On December 10, 1941, the Japanese sank the imposing Prince of Wales e Repulse. Admiral Thomas Phillips was to blame, who, following a “humiliating error”, also died.
Winston Churchill received a call, on December 10, 1941, that would change the course of World War II. “It was Admiral Dudley Pound. His voice sounded strange. He coughed and swallowed saliva. At first, I couldn’t hear clearly what he was saying to me, but then he raised his voice,” he wrote in his memoirs.
“I have to inform you that the Prince of Wales it’s the Repulse were sunk by the Japanese,” Pound said. Almost as if he had been shot by these words, the prime minister abruptly hung up. “I was grateful to be alone; in the entire war I had never received such painful news.”
Japan was now the owner of the Indian Ocean and the Pacific. “we were naked“, wrote Churchill, quoted by the Spanish ABC.

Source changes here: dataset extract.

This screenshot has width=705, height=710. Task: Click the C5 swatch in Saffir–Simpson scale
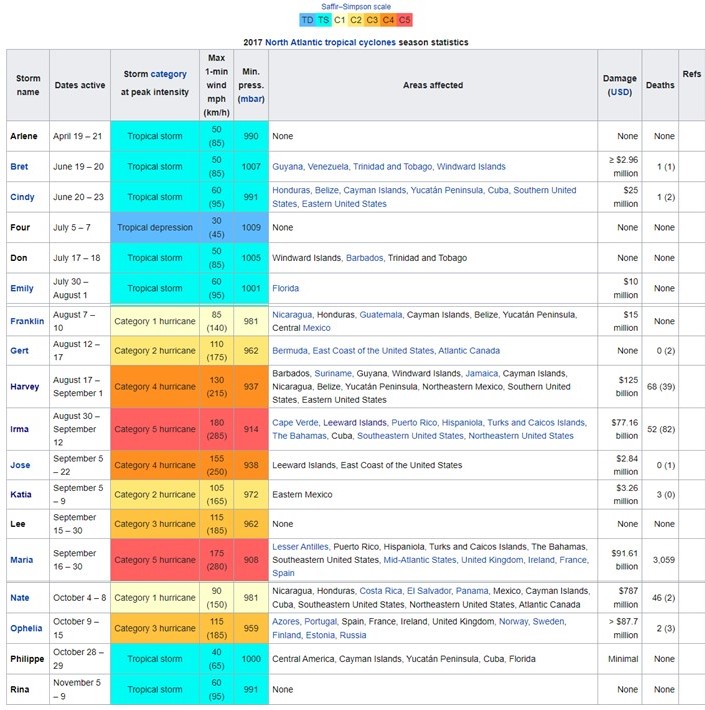[404, 20]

The loss of these two warships was excruciating. Five air strikes were enough to sink the Prince of Wales, a very modern 35,000 ton unit, and the Repulse, of 32,000, the oldest.
At the time, just over fifty planes destroyed the so-called “Z-Force”, the British Southeast Asian navy. the commander, the Admiral Thomas Phillips, was the culprit.
According to the Spanish daily, the admiral underestimated the importance of planes in naval battles and went to sea without the necessary support to repel the Japanese Mitsubishi
“This officer made a serious mistake in underestimating the threat of airpower to large warships. The loss confirmed this, just as it served to enhance the role of aircraft carriers in covering and attacking hostile forces at long range”, explained researcher Michael Coffey, in Days of Infamy.
The mistake cost the Royal Navy disaster, but also the life of the Z-Force commander, who died during the attack.
The tragedy, which took a heavy toll of 840 lives, demonstrated the failure of the idea that ships could operate in a hostile environment without air cover. Furthermore, it also showed that the power of aviation had become decisive in the war at sea.